Would my right hon. Friend agree that both the resource cost and the foreign exchange cost of our forces abroad are still too great?

Mr. Healey

Yes, Sir, and that is why they will be reduced from the present£120 million to£60 million when the withdrawal east of Suez has been completed in 18 months' time.

Mr. Rippon

Do the figures—of£300 million in total and£100 million saving in foreign exchange cost—have full regard not only for the increased costs in Hong Kong as a result of the reinforcements there but also for the costs of Gan and Masirah, the general capability of which the Government think should be maintained? Will he explain the discrepancy between what he told the House on 5th March and 8th April?

Mr. Healey

I have already explained what the right hon. and learned Gentleman describes as a discrepancy. I was talking about different things. (Interruption.] In the first case I was talking about the cost of Conservative policy, while in the second I was talking about the current cost of British forces compared with the foreign exchange cost of keeping them there.

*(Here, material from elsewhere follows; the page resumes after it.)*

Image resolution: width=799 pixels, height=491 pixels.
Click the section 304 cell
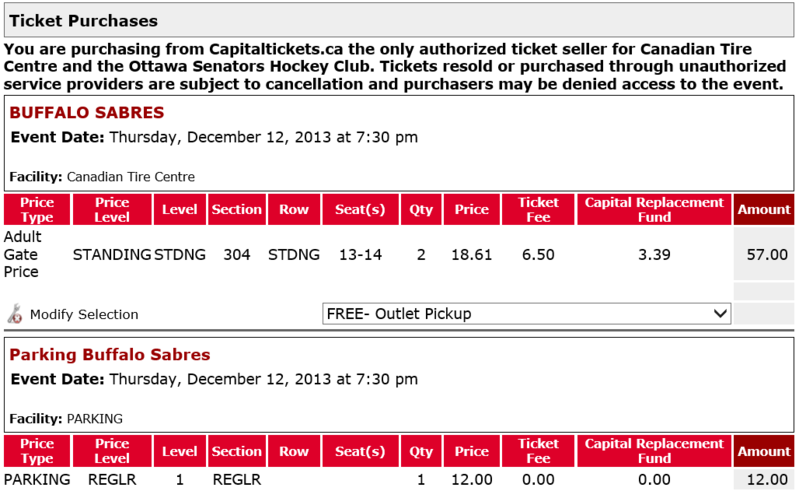tap(237, 254)
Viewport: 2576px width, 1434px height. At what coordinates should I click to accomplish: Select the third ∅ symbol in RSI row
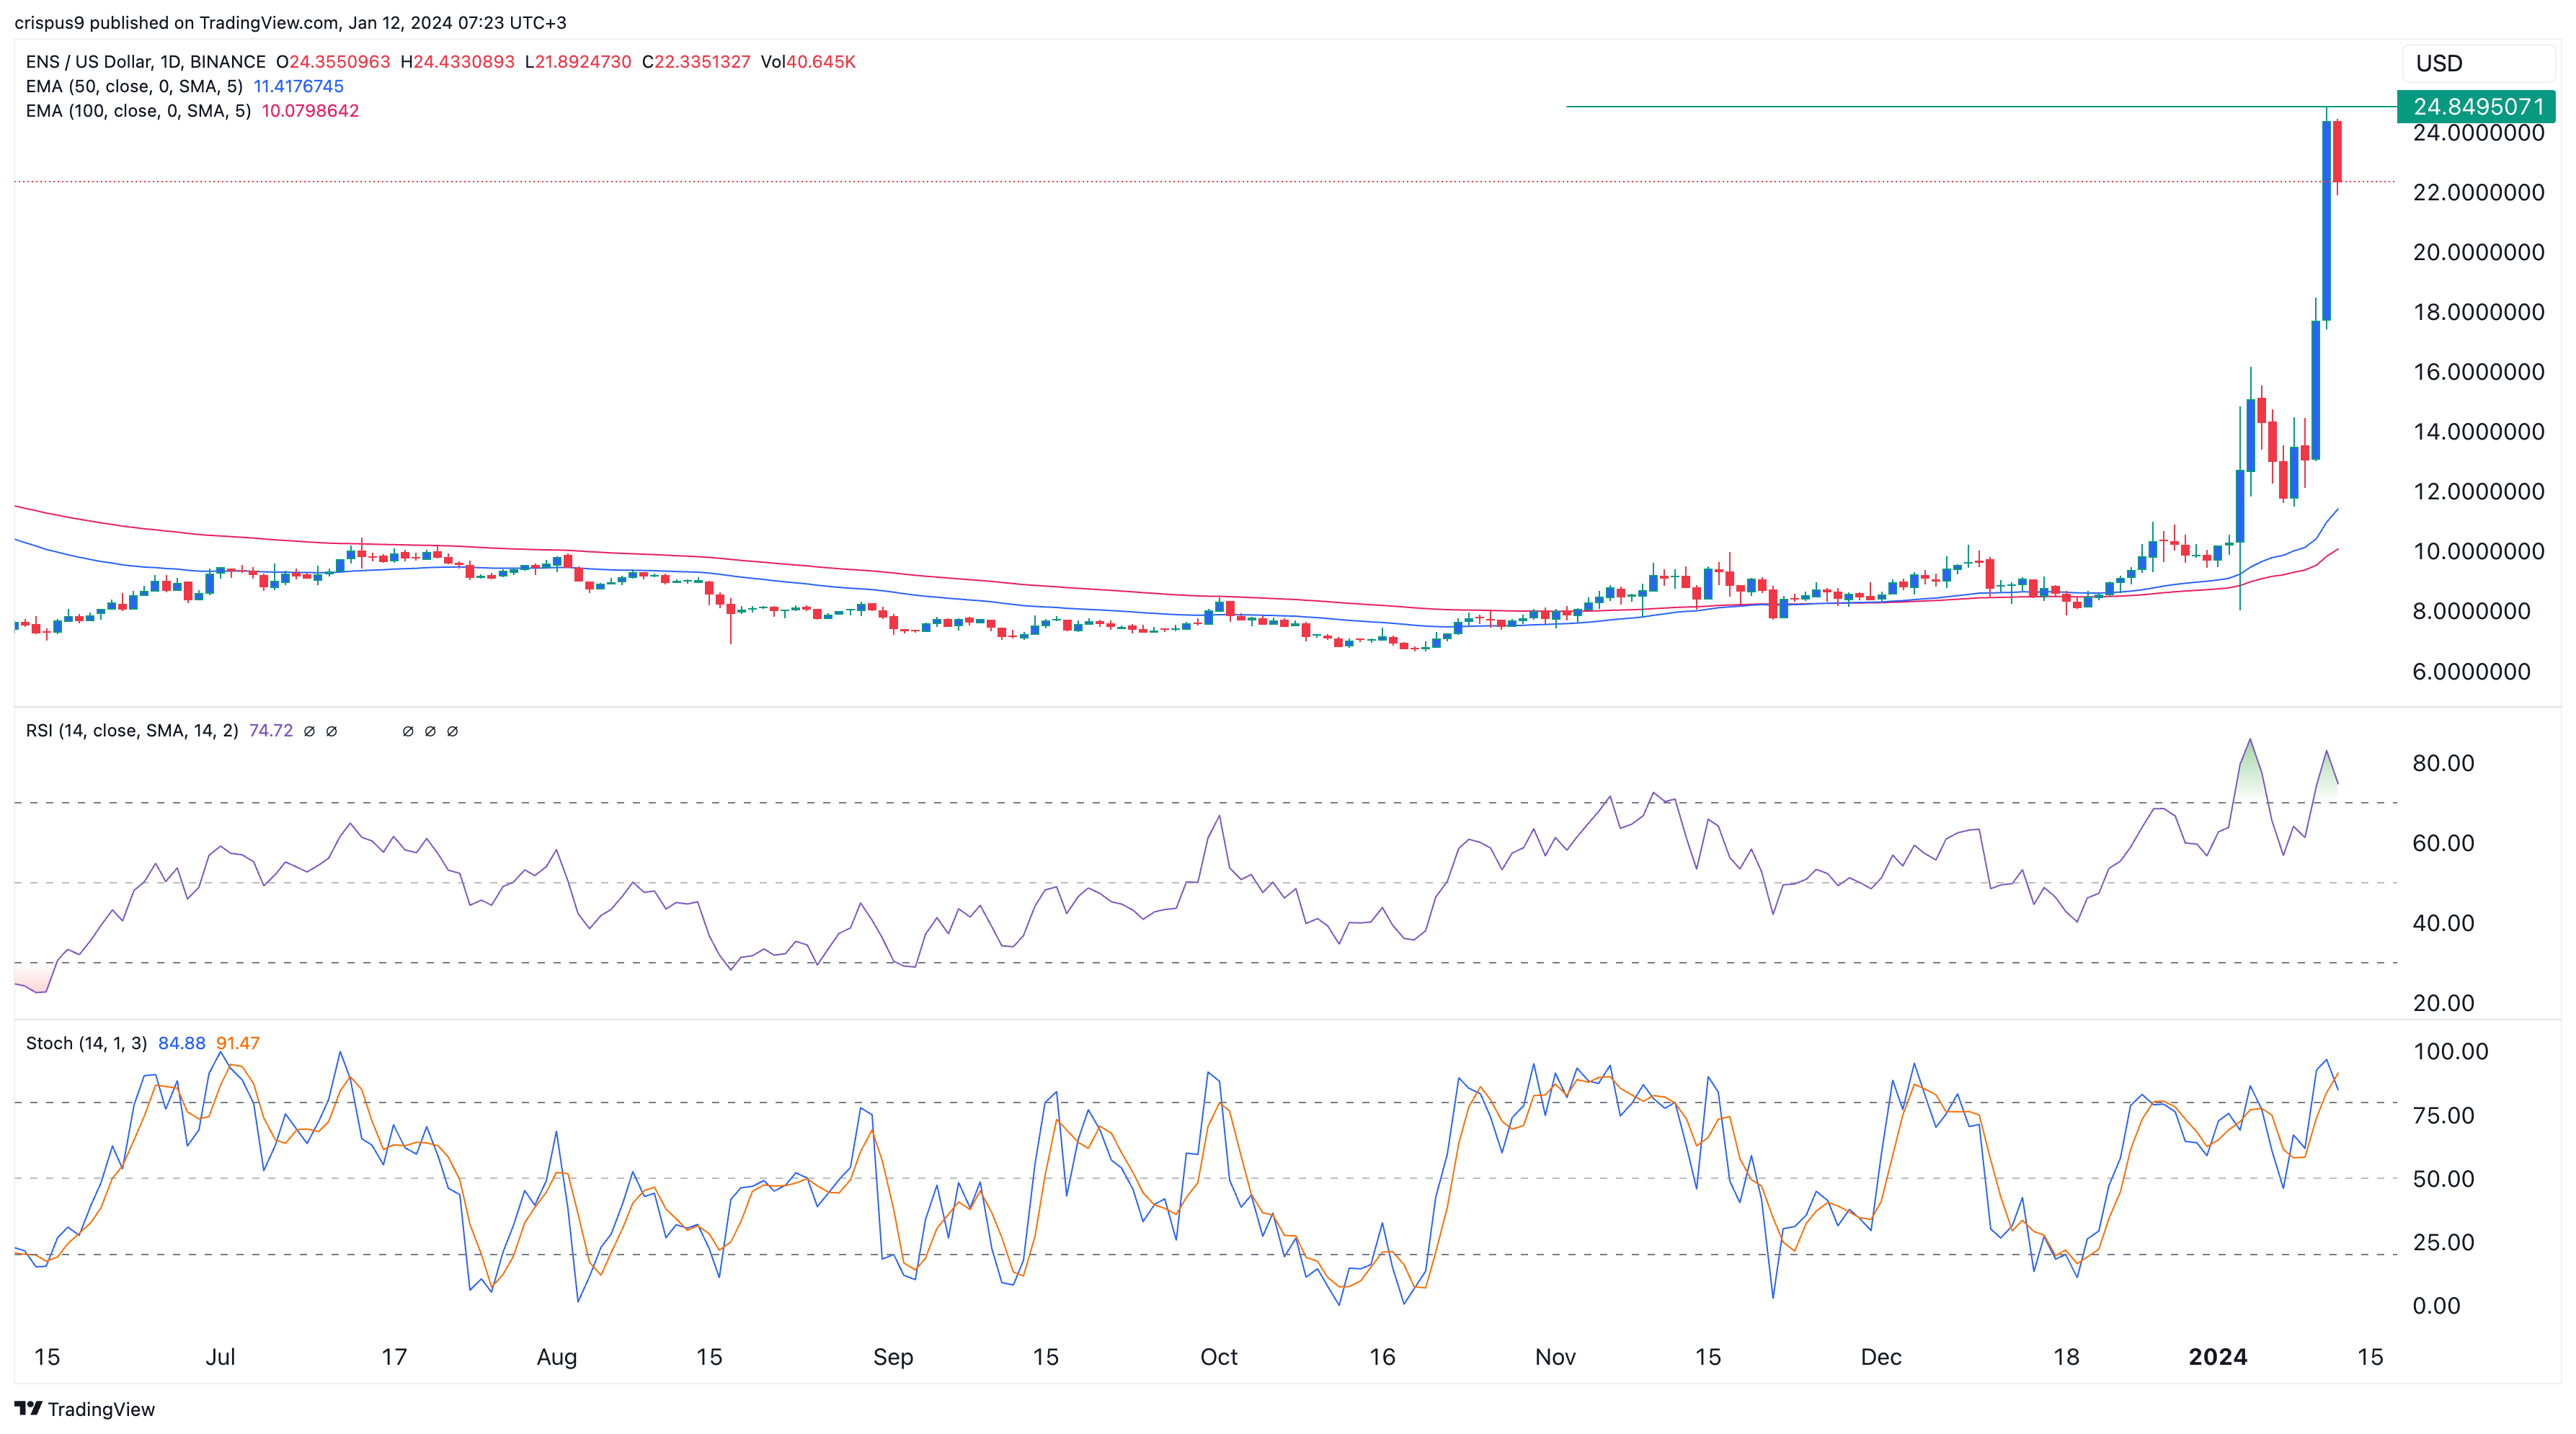tap(407, 731)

The fact that we shall still be spending£60 million in foreign exchange outside Europe at the end of 1971 is explained partly by the factors to which the right hon. and learned Gentleman referred; namely, the size of the British garrisons in Hong Kong and the continued staging posts at Gan and Masirah. I would have thought that the right hon. and. learned Gentleman would have been aware of that.